* **Supplied data**
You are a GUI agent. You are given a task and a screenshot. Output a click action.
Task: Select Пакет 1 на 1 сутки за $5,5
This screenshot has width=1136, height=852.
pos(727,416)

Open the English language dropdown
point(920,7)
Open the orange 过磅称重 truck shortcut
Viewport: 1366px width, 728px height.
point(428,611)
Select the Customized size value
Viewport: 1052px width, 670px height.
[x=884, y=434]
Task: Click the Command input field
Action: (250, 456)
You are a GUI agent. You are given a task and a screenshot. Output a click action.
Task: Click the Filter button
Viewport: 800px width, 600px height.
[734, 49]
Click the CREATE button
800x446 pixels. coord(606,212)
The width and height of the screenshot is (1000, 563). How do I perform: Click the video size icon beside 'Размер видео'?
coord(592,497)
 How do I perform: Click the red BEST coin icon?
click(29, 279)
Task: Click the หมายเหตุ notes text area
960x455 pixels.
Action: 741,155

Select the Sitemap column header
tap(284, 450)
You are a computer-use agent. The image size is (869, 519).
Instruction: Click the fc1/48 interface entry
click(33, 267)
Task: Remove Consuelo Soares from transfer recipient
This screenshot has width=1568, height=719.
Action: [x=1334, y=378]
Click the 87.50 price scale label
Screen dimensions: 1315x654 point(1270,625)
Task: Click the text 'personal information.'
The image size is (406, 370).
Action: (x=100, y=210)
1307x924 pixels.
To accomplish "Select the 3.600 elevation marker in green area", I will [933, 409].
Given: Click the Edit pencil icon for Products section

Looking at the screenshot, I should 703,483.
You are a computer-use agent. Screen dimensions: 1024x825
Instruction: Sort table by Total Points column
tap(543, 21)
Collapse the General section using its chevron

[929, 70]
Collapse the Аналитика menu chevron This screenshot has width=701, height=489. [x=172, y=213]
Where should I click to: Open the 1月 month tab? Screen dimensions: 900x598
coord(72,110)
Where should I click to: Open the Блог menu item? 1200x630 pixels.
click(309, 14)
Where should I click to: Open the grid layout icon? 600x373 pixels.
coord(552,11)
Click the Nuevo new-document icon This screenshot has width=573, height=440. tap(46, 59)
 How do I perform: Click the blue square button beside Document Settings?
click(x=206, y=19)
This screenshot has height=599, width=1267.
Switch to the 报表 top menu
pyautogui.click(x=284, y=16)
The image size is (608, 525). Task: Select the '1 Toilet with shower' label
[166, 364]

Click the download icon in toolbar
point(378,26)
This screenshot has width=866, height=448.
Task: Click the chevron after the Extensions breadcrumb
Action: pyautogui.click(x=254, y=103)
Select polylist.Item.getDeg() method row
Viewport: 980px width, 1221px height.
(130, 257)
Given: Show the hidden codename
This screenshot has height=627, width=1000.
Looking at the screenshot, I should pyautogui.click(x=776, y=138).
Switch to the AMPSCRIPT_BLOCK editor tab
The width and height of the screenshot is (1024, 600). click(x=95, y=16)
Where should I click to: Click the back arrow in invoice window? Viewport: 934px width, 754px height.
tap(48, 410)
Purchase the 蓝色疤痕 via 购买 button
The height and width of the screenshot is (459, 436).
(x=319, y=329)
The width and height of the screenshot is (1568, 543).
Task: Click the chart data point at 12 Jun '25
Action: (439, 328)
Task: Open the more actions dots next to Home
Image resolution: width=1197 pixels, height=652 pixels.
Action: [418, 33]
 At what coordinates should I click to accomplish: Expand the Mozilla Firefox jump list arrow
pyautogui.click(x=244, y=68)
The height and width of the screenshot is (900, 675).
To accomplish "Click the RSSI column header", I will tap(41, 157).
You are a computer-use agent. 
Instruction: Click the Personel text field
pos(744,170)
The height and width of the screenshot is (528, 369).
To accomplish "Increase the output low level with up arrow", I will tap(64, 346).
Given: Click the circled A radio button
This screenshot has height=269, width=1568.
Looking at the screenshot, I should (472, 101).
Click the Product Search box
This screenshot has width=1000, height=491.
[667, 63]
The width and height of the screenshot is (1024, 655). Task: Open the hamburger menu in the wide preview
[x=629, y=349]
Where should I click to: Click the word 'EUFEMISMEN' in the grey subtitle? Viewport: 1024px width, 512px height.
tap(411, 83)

* **Task details**
Line by line, output the records exactly as given.

* **Result of the task**
You are a GUI agent. You are given a task and a screenshot. Output a click action.
Task: Select Пакет 1 на 1 сутки за $5,5
This screenshot has width=1136, height=852.
pos(727,416)

Open the English language dropdown
point(920,7)
Open the orange 过磅称重 truck shortcut
Viewport: 1366px width, 728px height.
point(428,611)
Select the Customized size value
Viewport: 1052px width, 670px height.
[x=884, y=434]
Task: Click the Command input field
Action: (250, 456)
You are a GUI agent. You are given a task and a screenshot. Output a click action.
Task: Click the Filter button
Viewport: 800px width, 600px height.
[734, 49]
Click the CREATE button
800x446 pixels. coord(606,212)
The width and height of the screenshot is (1000, 563). How do I perform: Click the video size icon beside 'Размер видео'?
coord(592,497)
 How do I perform: Click the red BEST coin icon?
click(29, 279)
Task: Click the หมายเหตุ notes text area
960x455 pixels.
Action: 741,155

Select the Sitemap column header
tap(284, 450)
You are a computer-use agent. The image size is (869, 519).
Instruction: Click the fc1/48 interface entry
click(33, 267)
Task: Remove Consuelo Soares from transfer recipient
This screenshot has width=1568, height=719.
Action: [x=1334, y=378]
Click the 87.50 price scale label
Screen dimensions: 1315x654 point(1270,625)
Task: Click the text 'personal information.'
The image size is (406, 370).
Action: (x=100, y=210)
1307x924 pixels.
To accomplish "Select the 3.600 elevation marker in green area", I will [933, 409].
Given: Click the Edit pencil icon for Products section

Looking at the screenshot, I should 703,483.
You are a computer-use agent. Screen dimensions: 1024x825
Instruction: Sort table by Total Points column
tap(543, 21)
Collapse the General section using its chevron

[929, 70]
Collapse the Аналитика menu chevron This screenshot has width=701, height=489. [x=172, y=213]
Where should I click to: Open the 1月 month tab? Screen dimensions: 900x598
coord(72,110)
Where should I click to: Open the Блог menu item? 1200x630 pixels.
click(309, 14)
Where should I click to: Open the grid layout icon? 600x373 pixels.
coord(552,11)
Click the Nuevo new-document icon This screenshot has width=573, height=440. tap(46, 59)
 How do I perform: Click the blue square button beside Document Settings?
click(x=206, y=19)
This screenshot has height=599, width=1267.
Switch to the 报表 top menu
pyautogui.click(x=284, y=16)
The image size is (608, 525). Task: Select the '1 Toilet with shower' label
[166, 364]

Click the download icon in toolbar
point(378,26)
This screenshot has width=866, height=448.
Task: Click the chevron after the Extensions breadcrumb
Action: pyautogui.click(x=254, y=103)
Select polylist.Item.getDeg() method row
Viewport: 980px width, 1221px height.
(130, 257)
Given: Show the hidden codename
This screenshot has height=627, width=1000.
Looking at the screenshot, I should pyautogui.click(x=776, y=138).
Switch to the AMPSCRIPT_BLOCK editor tab
The width and height of the screenshot is (1024, 600). click(x=95, y=16)
Where should I click to: Click the back arrow in invoice window? Viewport: 934px width, 754px height.
tap(48, 410)
Purchase the 蓝色疤痕 via 购买 button
The height and width of the screenshot is (459, 436).
(x=319, y=329)
The width and height of the screenshot is (1568, 543).
Task: Click the chart data point at 12 Jun '25
Action: (439, 328)
Task: Open the more actions dots next to Home
Image resolution: width=1197 pixels, height=652 pixels.
Action: [418, 33]
 At what coordinates should I click to accomplish: Expand the Mozilla Firefox jump list arrow
pyautogui.click(x=244, y=68)
The height and width of the screenshot is (900, 675).
To accomplish "Click the RSSI column header", I will tap(41, 157).
You are a computer-use agent. 
Instruction: Click the Personel text field
pos(744,170)
The height and width of the screenshot is (528, 369).
To accomplish "Increase the output low level with up arrow", I will tap(64, 346).
Given: Click the circled A radio button
This screenshot has height=269, width=1568.
Looking at the screenshot, I should (472, 101).
Click the Product Search box
This screenshot has width=1000, height=491.
[667, 63]
The width and height of the screenshot is (1024, 655). Task: Open the hamburger menu in the wide preview
[x=629, y=349]
Where should I click to: Click the word 'EUFEMISMEN' in the grey subtitle? Viewport: 1024px width, 512px height.
tap(411, 83)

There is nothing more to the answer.